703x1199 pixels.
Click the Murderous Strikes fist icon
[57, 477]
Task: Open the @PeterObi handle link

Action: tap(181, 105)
___
(TRY IT)
Set down the whole listing once more, precisely as written.

(RESPONSE)
703x1199 pixels.
Click the Murderous Strikes fist icon
[57, 477]
Task: Open the @PeterObi handle link

Action: tap(181, 105)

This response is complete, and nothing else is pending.